Звездный Странник отвлекся и слушал плохо. Ему не удавалось долго сосредоточивать свое внимание на чем-то — то ли он слишком долго жил в пещерах, то ли слишком долго жил на дышариках, а может, слишком долго служил в Марсианской Армии.
Он любовался облаками. Они были такие красивые, а небо, в котором плыли облака, радовало взгляд изголодавшегося по всем цветам радуги Звездного Странника чудесной голубизной.
— Звездный Странник! — снова окликнул его Румфорд.
— Эй, вы, в желтом, — угрюмо сказала Би. Она толкнула его локтем в бок. — Проснитесь.
— Простите? — сказал Звездный Странник.
Звездный Странник встал по стойке «смирно».
— Да, сэр? — крикнул он, глядя в зеленую листву над головой. Он откликнулся разумно, бодро, с приятностью. Прямо перед ним закачался опустившийся откуда-то микрофон.
— Звездный Странник! — повторил Румфорд, уже успевший рассердиться, — ведь плавный ход представления был нарушен.
— Здесь, сэр! — крикнул Звездный Странник. Громкоговорители оглушительно усилили его голос.
— Кто вы такой? — спросил Румфорд. — Как ваше настоящее имя?
— Я своего настоящего имени не знаю, — сказал Звездный Странник. — Меня все звали Дядек.
— А что с вами было до того, как вы вернулись на Землю, Дядек? — спросил Румфорд.
Звездный Странник просиял.
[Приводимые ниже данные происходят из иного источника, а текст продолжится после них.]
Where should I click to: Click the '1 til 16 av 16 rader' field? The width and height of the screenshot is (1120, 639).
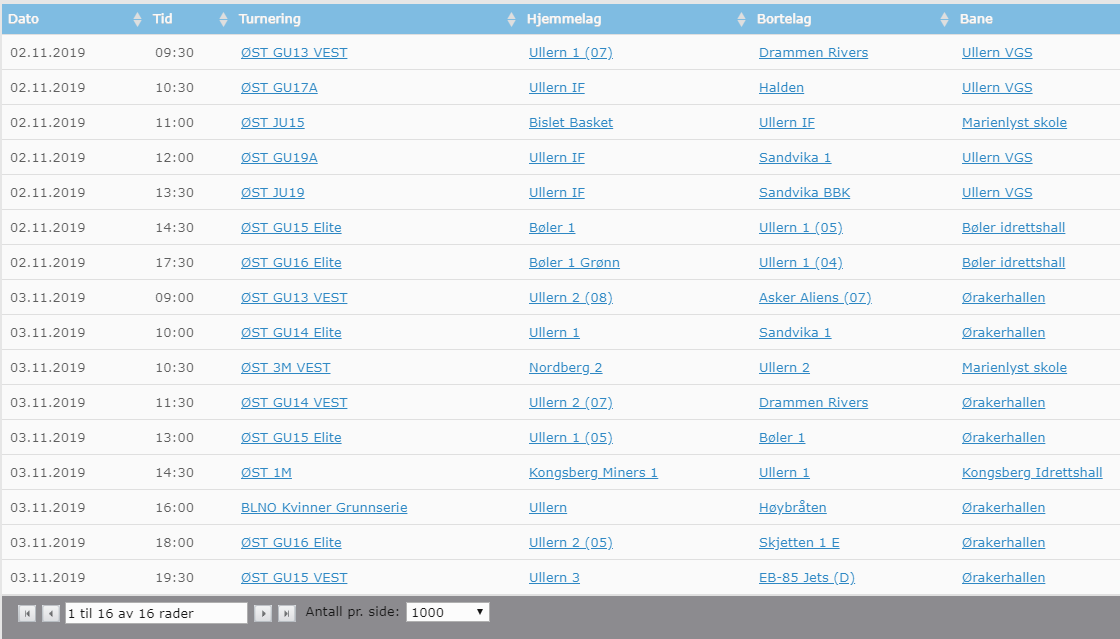pos(155,613)
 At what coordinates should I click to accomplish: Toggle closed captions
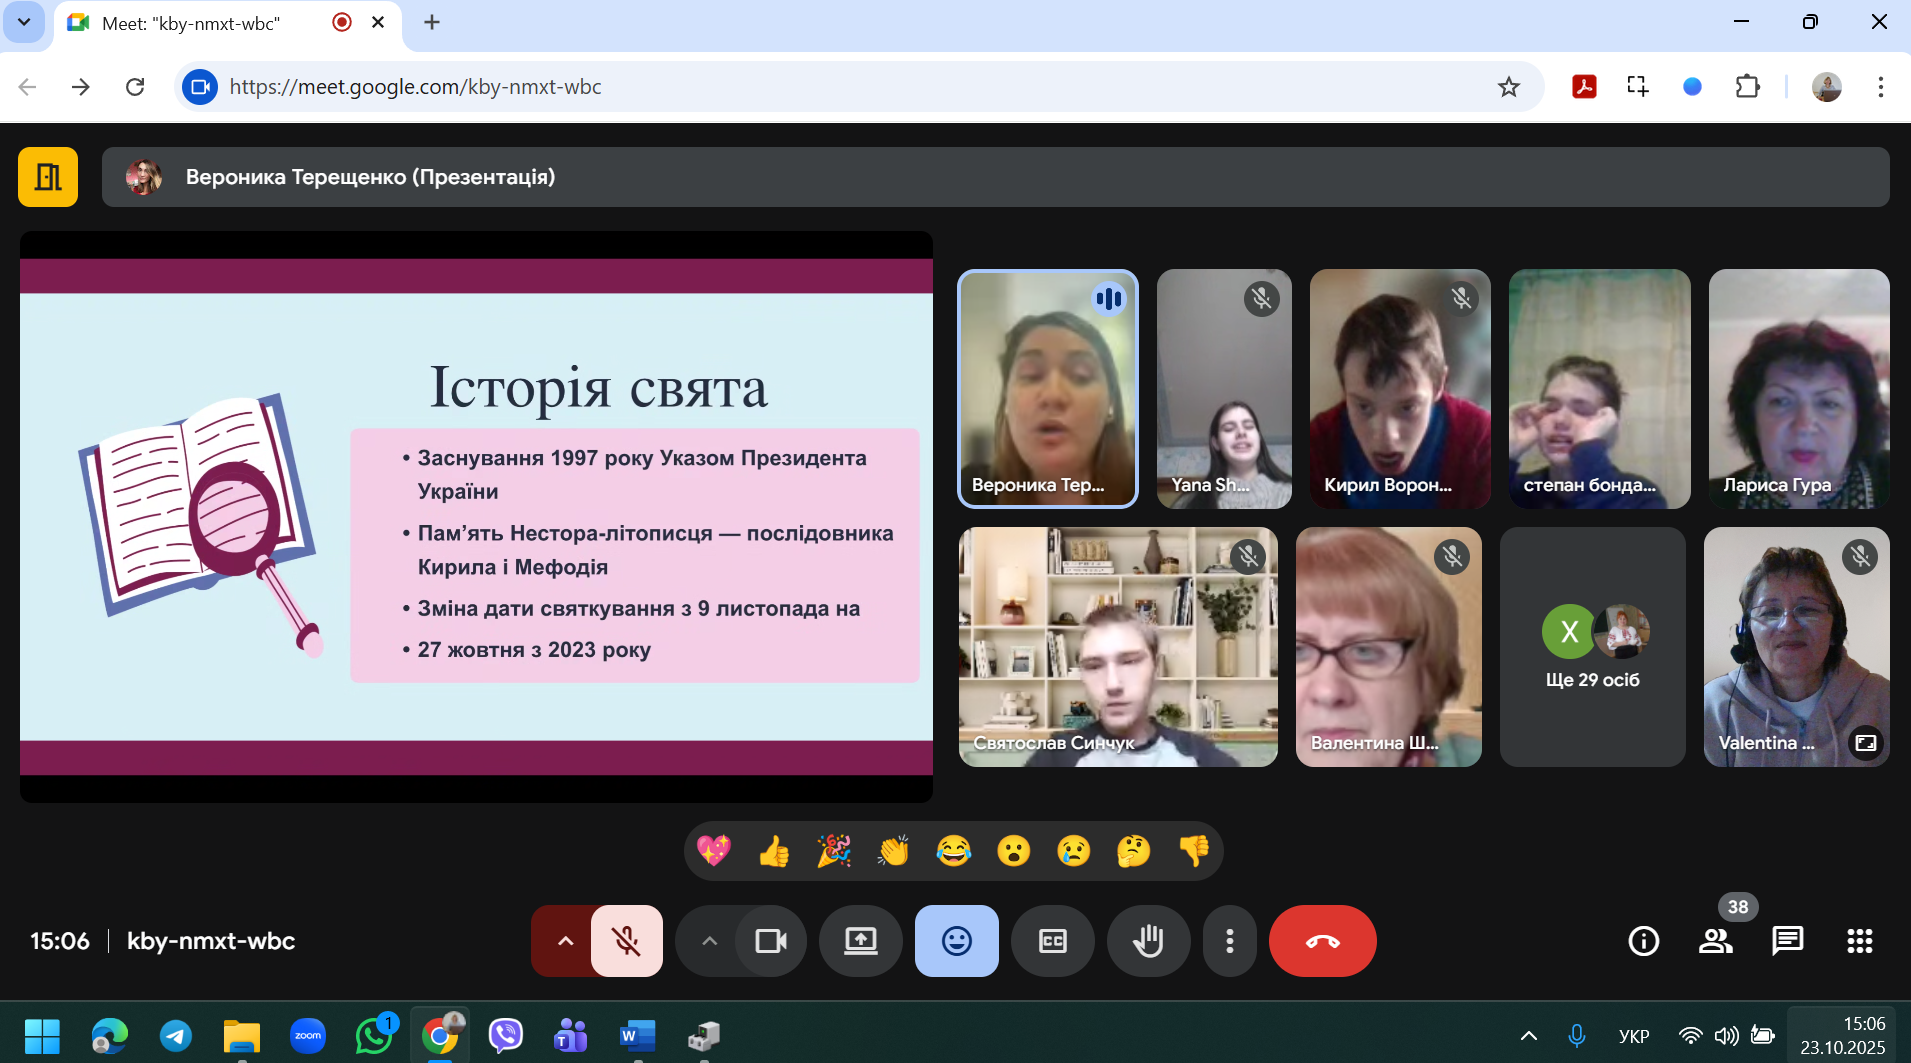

Ему подали реплику, и он знал простой ответ, услышав который на Мысе Код все начали смеяться, танцевать, распевать песни.
— Я — жертва цепи несчастных случайностей, как и все мы, — сказал он.
На этот раз никто не смеялся, не танцевал и не пел, но присутствующим явно пришлись по душе слова Звездного Странника. Головы высоко поднялись, глаза широко раскрылись, ноздри раздувались. Но никто не кричал, потому что всем хотелось услышать все, что скажут Румфорд и Звездный Странник, до последнего словца.
— Жертва цепи несчастных случайностей, вот как? — сказал Румфорд сверху, из кроны дерева. — А какую из этих случайностей вы назвали бы самой значительной?
Звездный Странник наклонил голову набок.
— Надо подумать, — сказал он.
— Я вас избавлю от труда, — сказал Румфорд. — Самое главное несчастье, которое с вами стряслось, — то, что вы родились на свет. А не хотите ли, чтобы я вам сказал, как вас назвали, когда вы родились на свет?
Звездный Странник замялся на мгновение, испугавшись, что испортит так прекрасно начавшуюся карьеру героя торжеств и празднеств каким-нибудь неверным словом.
— Пожалуйста, скажите, — отозвался он.
— Вас назвали Малаки Констант, — объявил Румфорд с вершины дерева.
Если толпа вообще может быть до какой-то степени хорошей, толпу, собравшуюся в Ньюпорте ради Уинстона Найлса Румфорда, можно назвать хорошей толпой. Они не превращались в неуправляемое многоголовое чудище. Каждый сохранял свою личность, свою совесть, и Румфорд никогда не призывал их действовать заодно — и уж, конечно, не ждал от них ни дружных аплодисментов, ни издевательских криков и свиста.
Когда до всех постепенно дошло, что Звездный Странник — тот самый презренный, возмутительный, ненавистный Малаки Констант, люди в толпе восприняли это каждый по-своему, спокойно, с затаенной грустью — и почти все ему сочувствовали. Ведь это на их совести, на совести в общем порядочных людей, лежало то, что они повсюду символически вешали Константа — вешали его изображения и дома, и на работе. И хотя куколок-Малаки они вздергивали не без удовольствия, почти никто не считал, что Констант из плоти и крови заслуживает казни через повешение. Куколок вешали так же беззлобно, как обрезали лишние ветки с новогодней елки или прятали пасхальные яйца.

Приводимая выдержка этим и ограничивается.